Bercy s'est associé avec Google et CapGemini pour lutter contre la fraude et détecter automatiquement les piscines non-déclarées. Mais le projet patauge, et la précision du dispositif laisse pour l'instant à désirer.

Dans les Bouches-du-Rhône, près de 8 500 foyers ont eu la désagréable surprise de recevoir des lettres de demande d'information de la Direction générale des finances publiques (DGFiP), prélude à un éventuel redressement fiscal. Son motif ? La détection d'une piscine non déclarée sur leur terrain grâce à un logiciel d'intelligence artificielle (IA).

Développé en interne à la DGFiP avec l'appui de CapGemini et Google, le dispositif, baptisé « Foncier innovant », permet au fisc de croiser les déclarations des contribuables et les vues aériennes du cadastre afin de repérer les constructions non déclarées. Il est en phase de test dans 9 départements depuis octobre 2021.

Piscine non déclarée : le fisc lance la chasse avec Google

Problème : l'outil est pour l'instant à l'origine de nombreuses erreurs. « Avec les confinements, les gens se sont rués sur des piscines achetées chez Leroy Merlin ou Castorama », explique Philippe Laget, inspecteur des impôts syndiqué à la CGT interrogé par Le Parisien. « Ces piscines, bien souvent hors sol ou installées dans un trou, ne devraient pas être imposées. On considère que s'il faut la démolir pour la faire bouger, par exemple si le contour est cimenté, la piscine devient imposable. Or, le logiciel de l'IA n'a pas ce niveau de précision ».

Résultat ? Certains contribuables pourraient se voir réclamer, sans raison, environ 300 euros supplémentaires sur leur taxe foncière. Un montant qui varie selon la taille de la piscine et la commune. La DGFiP se veut toutefois rassurante : les lettres de demande d'information envoyeés aux contribuables s'inscrivent dans « une phase de dialogue (...) qui permet de confirmer ou d'infirmer les informations détenues par l'administration fiscale par les usagers. Cela va prendre encore plusieurs semaines. C'est à l'issue de ce dialogue que la taxation (ou la non taxation) sera notifiée. Les contribuables auront encore la possibilité de contester et de faire une réclamation ».

Bis repetita

L'administration fiscale n'en est pas à son premier coup d'essai. En 2019, le cabinet de conseil Accenture avait remporté l'appel d'offres de Bercy. A la clé, un contrat de 20 millions d'euros pour déployer une solution de détection automatique des constructions non déclarées. Le projet avait toutefois pris l'eau après quelques mois d'expérimentation dans les départements des Alpes-Maritimes, de Charente-Maritime et de la Drôme.
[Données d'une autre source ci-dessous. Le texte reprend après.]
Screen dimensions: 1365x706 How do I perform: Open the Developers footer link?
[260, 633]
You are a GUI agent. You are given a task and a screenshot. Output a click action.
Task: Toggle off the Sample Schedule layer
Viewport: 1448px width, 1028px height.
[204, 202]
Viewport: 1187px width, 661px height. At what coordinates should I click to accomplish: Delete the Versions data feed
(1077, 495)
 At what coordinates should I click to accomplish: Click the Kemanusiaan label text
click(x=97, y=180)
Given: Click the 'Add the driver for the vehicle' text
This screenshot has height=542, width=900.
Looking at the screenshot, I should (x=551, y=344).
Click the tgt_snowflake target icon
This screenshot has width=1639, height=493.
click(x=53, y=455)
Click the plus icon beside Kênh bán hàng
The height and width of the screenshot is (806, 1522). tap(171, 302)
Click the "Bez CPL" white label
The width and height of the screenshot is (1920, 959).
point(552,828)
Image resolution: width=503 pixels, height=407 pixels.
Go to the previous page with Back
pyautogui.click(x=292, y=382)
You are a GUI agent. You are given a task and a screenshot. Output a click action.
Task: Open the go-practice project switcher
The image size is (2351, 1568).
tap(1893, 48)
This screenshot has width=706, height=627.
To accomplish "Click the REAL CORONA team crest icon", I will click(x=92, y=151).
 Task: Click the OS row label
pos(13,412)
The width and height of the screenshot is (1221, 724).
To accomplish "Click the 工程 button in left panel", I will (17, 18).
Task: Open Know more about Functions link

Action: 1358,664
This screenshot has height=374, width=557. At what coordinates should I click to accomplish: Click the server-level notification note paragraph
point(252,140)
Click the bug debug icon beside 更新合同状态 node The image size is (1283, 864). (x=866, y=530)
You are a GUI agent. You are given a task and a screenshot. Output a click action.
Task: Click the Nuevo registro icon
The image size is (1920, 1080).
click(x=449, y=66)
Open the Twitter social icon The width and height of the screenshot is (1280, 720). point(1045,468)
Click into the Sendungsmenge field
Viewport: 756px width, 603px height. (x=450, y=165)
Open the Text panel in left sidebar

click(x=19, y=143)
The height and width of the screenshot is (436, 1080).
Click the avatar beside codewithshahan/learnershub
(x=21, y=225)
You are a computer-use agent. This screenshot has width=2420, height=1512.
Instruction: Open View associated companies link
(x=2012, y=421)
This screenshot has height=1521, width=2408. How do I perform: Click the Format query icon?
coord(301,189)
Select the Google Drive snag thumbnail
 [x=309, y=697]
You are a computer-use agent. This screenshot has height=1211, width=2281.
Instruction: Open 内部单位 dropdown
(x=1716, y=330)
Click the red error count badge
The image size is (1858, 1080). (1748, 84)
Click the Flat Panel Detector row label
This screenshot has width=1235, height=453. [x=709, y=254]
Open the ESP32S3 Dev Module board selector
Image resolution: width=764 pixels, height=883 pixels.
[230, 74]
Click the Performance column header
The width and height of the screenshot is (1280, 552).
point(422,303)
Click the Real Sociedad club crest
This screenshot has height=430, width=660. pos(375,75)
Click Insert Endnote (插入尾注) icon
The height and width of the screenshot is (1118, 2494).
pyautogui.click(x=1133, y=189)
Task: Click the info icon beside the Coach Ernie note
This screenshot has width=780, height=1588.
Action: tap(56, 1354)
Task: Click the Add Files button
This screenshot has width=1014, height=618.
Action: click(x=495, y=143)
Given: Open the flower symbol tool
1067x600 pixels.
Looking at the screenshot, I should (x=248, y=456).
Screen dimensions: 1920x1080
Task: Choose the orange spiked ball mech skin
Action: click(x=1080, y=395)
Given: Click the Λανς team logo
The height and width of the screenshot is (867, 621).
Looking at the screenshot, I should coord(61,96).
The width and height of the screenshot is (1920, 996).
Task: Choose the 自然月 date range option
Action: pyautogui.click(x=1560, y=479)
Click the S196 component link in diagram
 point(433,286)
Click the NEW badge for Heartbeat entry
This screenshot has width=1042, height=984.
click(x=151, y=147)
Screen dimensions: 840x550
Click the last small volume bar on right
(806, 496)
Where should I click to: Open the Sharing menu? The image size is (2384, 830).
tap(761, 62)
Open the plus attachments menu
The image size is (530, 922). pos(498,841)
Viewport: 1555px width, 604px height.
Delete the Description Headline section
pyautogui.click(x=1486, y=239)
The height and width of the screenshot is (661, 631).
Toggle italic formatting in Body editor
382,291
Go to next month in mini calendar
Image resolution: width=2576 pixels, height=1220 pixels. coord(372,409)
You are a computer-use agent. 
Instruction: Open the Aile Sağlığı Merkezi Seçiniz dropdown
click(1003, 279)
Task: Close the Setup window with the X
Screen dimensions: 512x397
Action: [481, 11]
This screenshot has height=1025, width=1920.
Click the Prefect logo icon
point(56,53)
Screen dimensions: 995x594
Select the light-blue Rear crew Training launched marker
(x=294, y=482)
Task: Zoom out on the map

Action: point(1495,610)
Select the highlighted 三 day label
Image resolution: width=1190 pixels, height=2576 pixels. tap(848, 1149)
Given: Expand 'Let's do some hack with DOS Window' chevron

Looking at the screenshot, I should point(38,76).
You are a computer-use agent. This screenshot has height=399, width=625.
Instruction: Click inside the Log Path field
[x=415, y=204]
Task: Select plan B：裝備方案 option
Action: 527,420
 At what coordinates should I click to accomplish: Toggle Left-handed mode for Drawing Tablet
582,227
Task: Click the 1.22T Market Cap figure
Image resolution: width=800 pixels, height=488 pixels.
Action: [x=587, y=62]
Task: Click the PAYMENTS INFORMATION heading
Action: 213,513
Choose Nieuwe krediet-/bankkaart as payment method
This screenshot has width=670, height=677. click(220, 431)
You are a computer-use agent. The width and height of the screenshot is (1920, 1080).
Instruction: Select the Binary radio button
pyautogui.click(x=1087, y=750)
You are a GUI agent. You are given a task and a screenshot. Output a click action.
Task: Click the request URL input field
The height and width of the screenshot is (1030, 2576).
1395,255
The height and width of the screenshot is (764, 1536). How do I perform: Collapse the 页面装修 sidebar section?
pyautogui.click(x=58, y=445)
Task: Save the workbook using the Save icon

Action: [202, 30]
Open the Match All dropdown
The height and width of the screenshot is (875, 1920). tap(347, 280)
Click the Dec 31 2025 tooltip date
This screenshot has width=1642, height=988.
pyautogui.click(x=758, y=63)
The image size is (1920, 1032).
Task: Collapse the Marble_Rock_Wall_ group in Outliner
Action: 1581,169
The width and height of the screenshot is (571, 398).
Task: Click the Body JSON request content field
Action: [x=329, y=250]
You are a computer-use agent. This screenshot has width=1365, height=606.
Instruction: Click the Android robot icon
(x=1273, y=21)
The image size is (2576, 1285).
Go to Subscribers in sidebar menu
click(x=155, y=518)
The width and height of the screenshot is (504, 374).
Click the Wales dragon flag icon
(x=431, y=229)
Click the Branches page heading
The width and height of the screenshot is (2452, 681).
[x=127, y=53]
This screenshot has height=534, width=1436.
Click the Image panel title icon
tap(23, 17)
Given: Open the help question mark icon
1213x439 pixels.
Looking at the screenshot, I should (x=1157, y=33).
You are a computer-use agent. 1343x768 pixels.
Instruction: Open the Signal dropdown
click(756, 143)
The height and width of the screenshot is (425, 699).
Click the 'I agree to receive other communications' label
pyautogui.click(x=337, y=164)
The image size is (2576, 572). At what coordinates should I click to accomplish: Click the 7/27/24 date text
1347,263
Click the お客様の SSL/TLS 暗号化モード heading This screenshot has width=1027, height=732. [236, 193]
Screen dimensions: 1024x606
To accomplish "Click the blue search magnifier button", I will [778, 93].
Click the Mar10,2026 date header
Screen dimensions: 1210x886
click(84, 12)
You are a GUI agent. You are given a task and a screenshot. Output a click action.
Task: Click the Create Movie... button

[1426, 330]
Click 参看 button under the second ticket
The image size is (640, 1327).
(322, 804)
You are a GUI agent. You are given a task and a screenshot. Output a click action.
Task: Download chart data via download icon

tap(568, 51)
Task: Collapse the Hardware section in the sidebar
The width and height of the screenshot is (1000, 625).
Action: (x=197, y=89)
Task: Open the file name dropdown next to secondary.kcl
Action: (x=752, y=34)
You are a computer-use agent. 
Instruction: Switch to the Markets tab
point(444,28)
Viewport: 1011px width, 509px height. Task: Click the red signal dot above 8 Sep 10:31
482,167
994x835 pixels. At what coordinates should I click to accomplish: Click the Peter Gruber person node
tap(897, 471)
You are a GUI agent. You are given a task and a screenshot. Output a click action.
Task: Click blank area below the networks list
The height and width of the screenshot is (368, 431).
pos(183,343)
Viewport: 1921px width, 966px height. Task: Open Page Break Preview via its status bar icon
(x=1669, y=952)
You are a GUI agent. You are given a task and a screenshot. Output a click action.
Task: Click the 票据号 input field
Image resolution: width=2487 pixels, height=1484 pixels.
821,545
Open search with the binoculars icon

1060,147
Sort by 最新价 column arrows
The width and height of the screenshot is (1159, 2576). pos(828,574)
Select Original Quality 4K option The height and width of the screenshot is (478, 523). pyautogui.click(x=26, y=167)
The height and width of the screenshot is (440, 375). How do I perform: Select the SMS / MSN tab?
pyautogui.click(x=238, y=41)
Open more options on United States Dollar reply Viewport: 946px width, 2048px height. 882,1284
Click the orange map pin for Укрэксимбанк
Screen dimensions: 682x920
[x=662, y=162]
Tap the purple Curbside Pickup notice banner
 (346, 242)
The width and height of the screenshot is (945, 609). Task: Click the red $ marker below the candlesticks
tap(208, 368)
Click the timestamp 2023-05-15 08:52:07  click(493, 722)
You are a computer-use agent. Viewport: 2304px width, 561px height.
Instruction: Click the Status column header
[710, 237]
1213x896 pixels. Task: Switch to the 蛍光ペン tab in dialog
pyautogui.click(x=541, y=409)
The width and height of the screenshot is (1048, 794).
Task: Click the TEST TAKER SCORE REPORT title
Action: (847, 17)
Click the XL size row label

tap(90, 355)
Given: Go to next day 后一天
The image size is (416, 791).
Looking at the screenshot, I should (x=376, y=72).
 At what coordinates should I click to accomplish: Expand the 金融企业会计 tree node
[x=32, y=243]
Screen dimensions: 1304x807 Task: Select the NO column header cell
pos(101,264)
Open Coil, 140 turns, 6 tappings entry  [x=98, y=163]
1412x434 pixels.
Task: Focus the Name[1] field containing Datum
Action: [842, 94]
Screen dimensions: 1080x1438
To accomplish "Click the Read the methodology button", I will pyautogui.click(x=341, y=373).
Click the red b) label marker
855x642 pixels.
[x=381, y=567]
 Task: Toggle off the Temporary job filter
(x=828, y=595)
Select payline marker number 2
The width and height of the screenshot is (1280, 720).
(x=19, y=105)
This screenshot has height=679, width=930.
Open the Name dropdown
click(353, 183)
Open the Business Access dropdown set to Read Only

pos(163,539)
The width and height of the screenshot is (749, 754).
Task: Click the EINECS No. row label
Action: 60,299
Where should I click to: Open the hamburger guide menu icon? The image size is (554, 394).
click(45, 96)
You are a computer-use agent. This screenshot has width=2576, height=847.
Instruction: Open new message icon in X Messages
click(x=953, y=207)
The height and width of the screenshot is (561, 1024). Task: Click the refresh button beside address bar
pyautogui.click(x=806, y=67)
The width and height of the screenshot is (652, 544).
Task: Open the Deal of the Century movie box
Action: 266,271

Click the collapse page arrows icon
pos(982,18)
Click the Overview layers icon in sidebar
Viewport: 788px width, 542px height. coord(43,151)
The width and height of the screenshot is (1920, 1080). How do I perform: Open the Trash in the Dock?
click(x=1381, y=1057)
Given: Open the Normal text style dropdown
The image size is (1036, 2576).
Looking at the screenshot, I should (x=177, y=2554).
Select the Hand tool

Depuis, Google et CapGemini ont repris le flambeau. Mais les difficultés persistent. « Parfois, l'IA a pris des bâches bleues pour des piscines, elle a enregistré des piscines hors sol ou en a oublié... » explique au Parisien une géomètre du service des Bouches-du-Rhône. Selon les estimations des syndicats, sur les 11 482 piscines signalées par l'IA, le logiciel se serait trompé dans près de 30% des cas.

« Le principe de l'intelligence artificielle est qu'elle “apprend” et s'enrichit au fur et à mesure. Il est donc normal qu'il y ait des ajustements, notamment en phase d'expérimentation. Les analyses de l'IA ont donc été vérifiées par des agents, ce qui fait partie intégrante du processus. Ce sont ces travaux qui sont conduits actuellement et qui permettent justement de corriger les erreurs et de faire en sorte que l'IA apprenne et s'améliore », rétorque la DGFiP.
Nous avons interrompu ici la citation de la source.